Once this lands, I think I'll extract some of these fixtures (particularly the networking and docker compose up/down related ones) into something more generalizable that we can use instead custom building buildkite steps every time we want to do docker stuff.

examples/deploy_ecs/tests/test_deploy.py
34

I ended up going with a simple solution that only came to me after stepping back from the problem for a bit: just mount /tmp from the host machine to the container.

examples/deploy_ecs/tox.ini
15

Not capturing string output ended up being helpful during the development of this although it isn't strictly necessary to keep. It might make things a little easier going forward if the test ever breaks and people need to investigate?

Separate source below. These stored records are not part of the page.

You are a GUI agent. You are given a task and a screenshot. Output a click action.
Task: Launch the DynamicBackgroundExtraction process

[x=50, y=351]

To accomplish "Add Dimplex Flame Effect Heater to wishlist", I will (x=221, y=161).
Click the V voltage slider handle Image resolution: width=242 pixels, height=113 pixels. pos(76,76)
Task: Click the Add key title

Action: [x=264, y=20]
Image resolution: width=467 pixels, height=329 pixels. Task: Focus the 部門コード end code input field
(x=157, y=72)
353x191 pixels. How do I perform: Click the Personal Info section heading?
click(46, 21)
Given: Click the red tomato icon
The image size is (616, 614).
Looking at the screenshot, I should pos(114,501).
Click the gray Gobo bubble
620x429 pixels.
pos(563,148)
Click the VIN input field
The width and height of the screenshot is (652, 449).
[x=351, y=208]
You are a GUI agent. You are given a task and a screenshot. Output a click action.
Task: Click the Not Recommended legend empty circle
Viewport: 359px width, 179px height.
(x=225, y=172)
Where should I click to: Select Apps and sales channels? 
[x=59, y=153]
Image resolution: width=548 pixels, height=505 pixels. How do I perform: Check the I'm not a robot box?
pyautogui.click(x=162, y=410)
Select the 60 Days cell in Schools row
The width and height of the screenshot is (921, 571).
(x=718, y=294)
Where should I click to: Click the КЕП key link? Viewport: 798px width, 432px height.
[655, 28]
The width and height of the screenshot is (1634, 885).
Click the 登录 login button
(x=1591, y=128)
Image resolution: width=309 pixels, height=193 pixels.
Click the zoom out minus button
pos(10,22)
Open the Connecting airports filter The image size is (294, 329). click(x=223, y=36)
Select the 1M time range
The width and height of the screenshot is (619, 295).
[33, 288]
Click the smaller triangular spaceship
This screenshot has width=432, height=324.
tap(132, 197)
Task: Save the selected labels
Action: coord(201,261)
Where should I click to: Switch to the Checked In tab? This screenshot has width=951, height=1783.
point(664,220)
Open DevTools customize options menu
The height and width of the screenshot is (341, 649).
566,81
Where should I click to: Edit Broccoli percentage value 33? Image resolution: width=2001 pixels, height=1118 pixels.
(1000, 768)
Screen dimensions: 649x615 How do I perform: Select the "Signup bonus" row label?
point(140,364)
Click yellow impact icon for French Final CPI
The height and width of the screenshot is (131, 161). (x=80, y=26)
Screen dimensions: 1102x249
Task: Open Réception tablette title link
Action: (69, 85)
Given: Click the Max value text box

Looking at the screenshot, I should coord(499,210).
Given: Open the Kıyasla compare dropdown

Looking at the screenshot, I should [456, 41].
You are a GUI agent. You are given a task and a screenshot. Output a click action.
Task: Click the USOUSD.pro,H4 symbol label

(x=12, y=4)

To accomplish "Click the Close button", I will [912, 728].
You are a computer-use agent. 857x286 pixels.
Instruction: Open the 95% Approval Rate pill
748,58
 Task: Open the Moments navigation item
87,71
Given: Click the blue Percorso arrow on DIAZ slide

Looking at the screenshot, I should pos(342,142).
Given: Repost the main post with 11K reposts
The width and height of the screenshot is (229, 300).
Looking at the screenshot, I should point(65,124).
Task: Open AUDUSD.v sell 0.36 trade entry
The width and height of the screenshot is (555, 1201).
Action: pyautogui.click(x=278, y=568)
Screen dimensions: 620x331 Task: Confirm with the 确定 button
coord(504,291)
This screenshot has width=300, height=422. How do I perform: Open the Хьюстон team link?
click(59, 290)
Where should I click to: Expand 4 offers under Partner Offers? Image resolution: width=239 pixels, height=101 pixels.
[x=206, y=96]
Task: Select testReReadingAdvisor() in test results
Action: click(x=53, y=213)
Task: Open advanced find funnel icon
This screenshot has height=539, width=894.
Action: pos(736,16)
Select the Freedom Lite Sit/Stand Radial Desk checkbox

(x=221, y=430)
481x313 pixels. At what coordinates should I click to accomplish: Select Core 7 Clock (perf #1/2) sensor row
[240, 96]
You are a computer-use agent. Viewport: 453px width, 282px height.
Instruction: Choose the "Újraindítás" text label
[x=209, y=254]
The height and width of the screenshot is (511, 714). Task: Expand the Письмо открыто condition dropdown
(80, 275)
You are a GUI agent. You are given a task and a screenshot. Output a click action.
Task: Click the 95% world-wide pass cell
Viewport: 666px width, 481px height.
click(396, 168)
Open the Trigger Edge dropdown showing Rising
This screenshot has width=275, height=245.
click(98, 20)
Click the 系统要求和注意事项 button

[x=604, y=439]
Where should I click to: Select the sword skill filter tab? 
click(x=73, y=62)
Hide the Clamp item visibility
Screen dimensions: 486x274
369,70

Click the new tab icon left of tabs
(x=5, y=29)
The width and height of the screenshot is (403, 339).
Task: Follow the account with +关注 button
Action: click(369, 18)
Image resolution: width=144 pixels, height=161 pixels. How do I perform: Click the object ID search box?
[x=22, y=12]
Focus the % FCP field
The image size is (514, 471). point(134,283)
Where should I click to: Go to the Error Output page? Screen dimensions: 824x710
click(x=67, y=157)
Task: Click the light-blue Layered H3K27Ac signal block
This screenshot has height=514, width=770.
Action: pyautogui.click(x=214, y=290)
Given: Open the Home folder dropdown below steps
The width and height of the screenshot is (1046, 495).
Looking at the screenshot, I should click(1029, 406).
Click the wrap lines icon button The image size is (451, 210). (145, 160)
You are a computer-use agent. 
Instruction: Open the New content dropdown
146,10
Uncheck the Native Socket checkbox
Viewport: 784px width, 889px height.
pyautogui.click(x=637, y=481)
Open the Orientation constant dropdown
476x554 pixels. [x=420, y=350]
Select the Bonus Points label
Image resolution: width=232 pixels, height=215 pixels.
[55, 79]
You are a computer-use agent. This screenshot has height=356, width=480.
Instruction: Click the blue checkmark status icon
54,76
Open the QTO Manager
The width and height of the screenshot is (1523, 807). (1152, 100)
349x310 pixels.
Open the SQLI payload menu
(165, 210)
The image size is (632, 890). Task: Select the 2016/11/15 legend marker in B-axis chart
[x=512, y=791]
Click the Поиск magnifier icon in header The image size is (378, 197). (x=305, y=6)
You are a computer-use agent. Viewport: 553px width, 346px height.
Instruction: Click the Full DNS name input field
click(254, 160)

Ignore containers that aren't connected to the network

dgibson added inline comments.
.buildkite/dagster-buildkite/dagster_buildkite/step_builder.py
66–77

comment here explaining what's going on would be lovely

73–77

comment here explaining what's going on would be lovely, I don't think PYTEST_DEBUG_TEMPROOT is widely known

examples/deploy_ecs/tests/test_deploy.py
96–99

this part is a bit jankier / more magical... maybe replace a commented out line (like a template kidn of) rather than always assuming the line after WORKDIR $DAGSTER_HOME is the right place

106

explain why?

149–150

doing this in pytest seems nice / preferable to wtihin bk, any plans to do a widespread application of this pattern elsewhere? If so this could go somewhere broader than deploy_ecs

This revision is now accepted and ready to land.Jun 30 2021, 5:18 PM
.buildkite/dagster-buildkite/dagster_buildkite/step_builder.py
73–77

Ah yes - excellent suggestion. I keep forgetting that including commit-like context in diff updates in phabricator is basically just shouting into the void 🙃

This update fixes the docker mount issues by:

  • mounting volume /tmp from the host machine to /tmp in the container
  • setting the PYTEST_DEBUG_TEMPROOT to /tmp

The former ensures that a process in the container can write to a directory that's accessible from the host machine. There were a few other ways that I explored doing this:

  • tmpfs initially sounded appealing because it's temporary in nature: https://github.com/buildkite-plugins/docker-buildkite-plugin#tmpfs-optional-array. But because it's all in-memory, our host machine was still unable to recognize it as a volume.
  • /workdir is already a mounted volume between the host machine and the container. But the directory on the host machine has a different name than /workdir which made it dfficult to correctly resolve the correct volume name. In our test, we'd need to write to /workdir. But we'd then need to somehow tell docker to mount a volume from the host machine's real directory name.

The latter ensures that any time we uses PyTest's tmpdir or tmp_path fixtures, they're nested inside /tmp.

Additionally, this update cleans up the network connection between our Buildkite container and our docker compose network before trying to run docker compose down. Otherwise, removing the network would fail because it'd have active endpoints.

Finally, this switches the behavior of our networking fixture to return a dictionary of container names to hostnames. Previously, it was incorrectly returning just the hostname of our Buildkite container. Now, you can do stuff like hostnames["dagit"] to get the hostname of the dagit container.

examples/deploy_ecs/tests/test_deploy.py
96–99

Hm. I'd prefer if the real resources (like Dockerfile) are as clean as possible without having magic stuff in them to enable testing - but your point is well taken. I'll think about how I can make this less confusing.

149–150

Yup - but out of scope. I'll extract/move it when I get around to generalizing the pattern.

examples/deploy_ecs/tests/test_deploy.py
96–99

Complexity noted but I think I'm going to land this as is. Especially because:

rather than always assuming the line after WORKDIR $DAGSTER_HOME is the right place

The test should break if this is the case. And it can be run locally during development and during CI/CD on push to verify this is the case. I think the benefit of keeping the user-facing reference documentation simple affords us a little bit of wiggle-room in test complexity.

This revision was automatically updated to reflect the committed changes.